*What you need to do:* Pick up the article about itinerant glassworkers' shows after its final line and continue writing it.

*Page text:*
Come one, come all, to see amazing feats of glassworking! For more than 300 years, talented, traveling glassworkers entertained and educated crowds on the art, science, and skill of glassmaking and the dizzying array of wonders that could be made of glass. Add in a dancing competition or a beauty pageant and the event was a guaranteed hit. Intrigued? Here are six weird and wonderful things you might have seen at an itinerant glassworker’s show.
1. Working glass steam engines
Functional steam engines made of glass were the stars of the 19th-century itinerant glassworker’s show. Made of hundreds of small pieces, these dazzling engines fascinated audiences. They were both a feat of glassmaking and a method of demonstrating how steam power functioned during a time when real steam engines powered machinery and many modes of transportation. Soon after the first engines became popular, every traveling glassworking troupe had at least one of their own.
Glass Exhibition Featuring Spinning Wheel and Glass Steam Engine, 1904. Collection of the Rakow Research Library, The Corning Museum of Glass, CMGL 131372.
The Great Double Working Glass Steam Engine Fairy Queen!, 1861. Collection of the Rakow Research Library, The Corning Museum of Glass, CMGL 45696.

*Recorded data:*

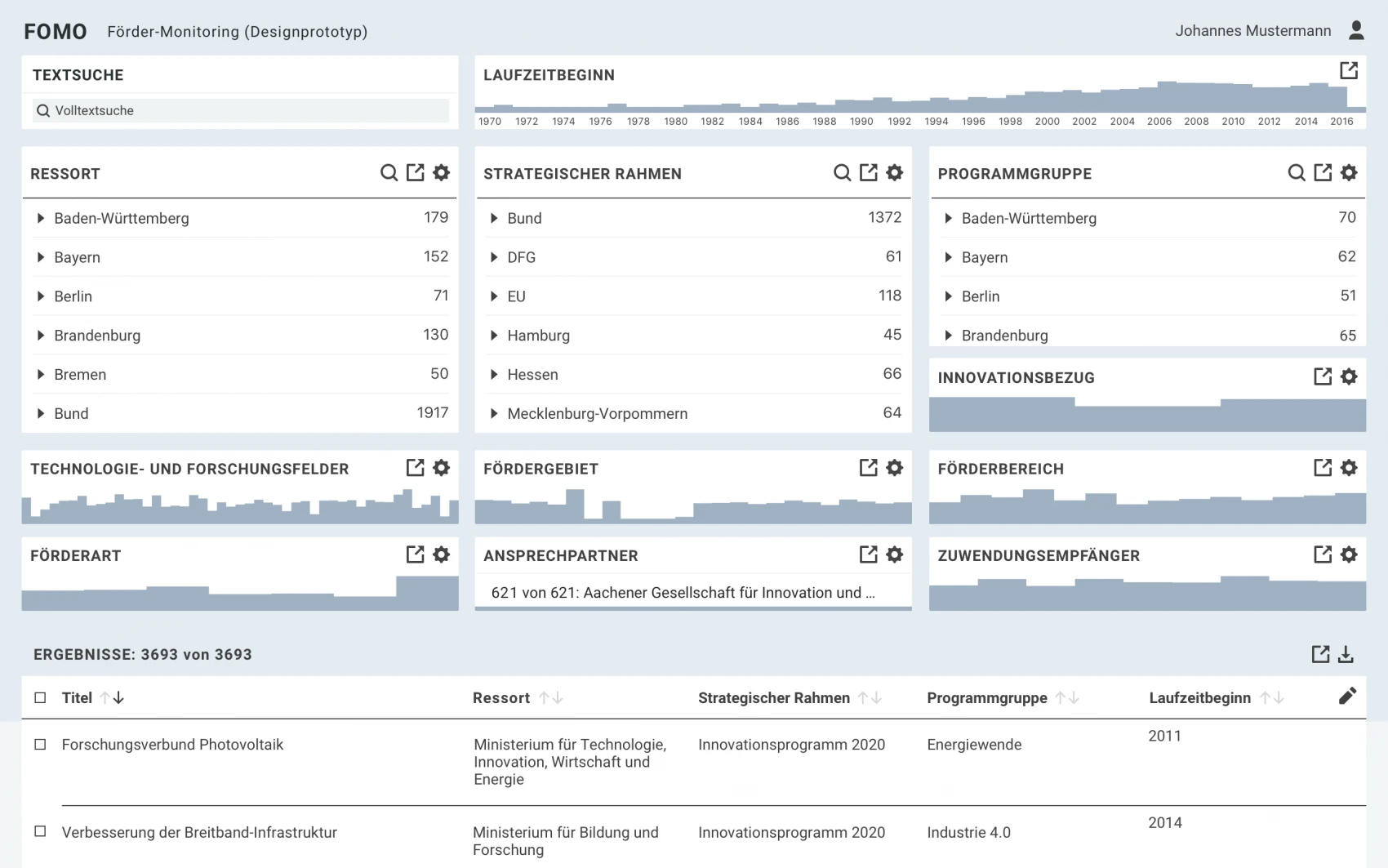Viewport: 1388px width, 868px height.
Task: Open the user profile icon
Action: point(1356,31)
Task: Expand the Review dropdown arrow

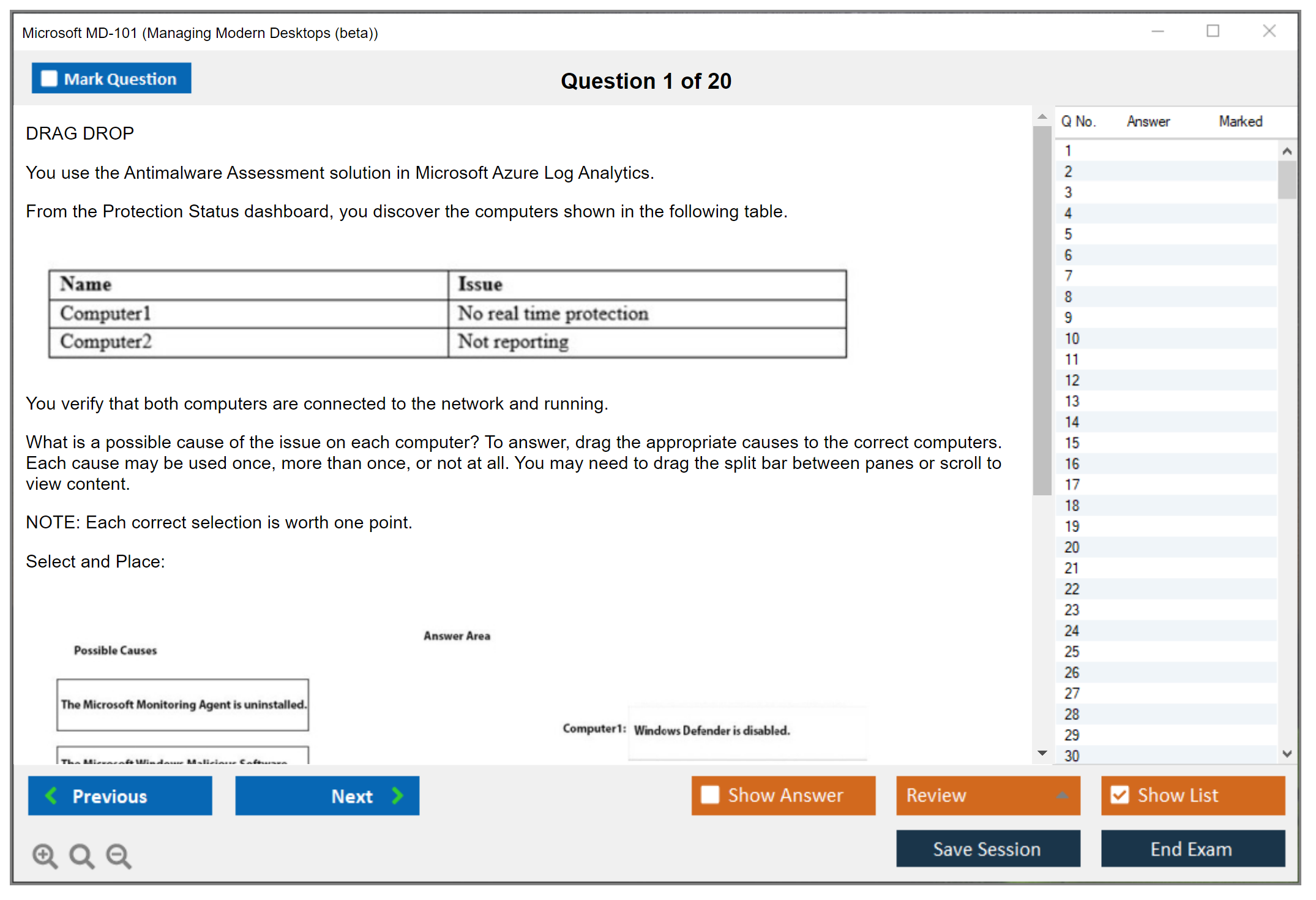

*Answer for this exercise:*
This is the earliest-known photographic image of a glass steam engine. The engine may be the Fairy Queen, and the man may be a member of one of the many Bohemian Troupes traveling the United States. Glass steam engine on display, 1861. Collection of the Rakow Research Library, The Corning Museum of Glass, CMGL 137821.
These glass engines were not simple models, but colorful, inventive delights. Their names alone conjure a sense of whimsy: the Fairy Queen, Excelsior, Queen of Beauty, the Australasia, the Crystal Gem. Troupes gave prizes to those who composed the best poems about their engines, and fans did not disappoint. Here are a few lines from a poem by William Somers:
When will wonders cease, we may justly enquire,
When we see a Glass Engine, complete and entire…
Incredulity starts, in most utter surprise,
We can hardly believe the plain sight of our eyes…
The steam from the boilers sends life to the heart,
And life it goes bounding throughout every part.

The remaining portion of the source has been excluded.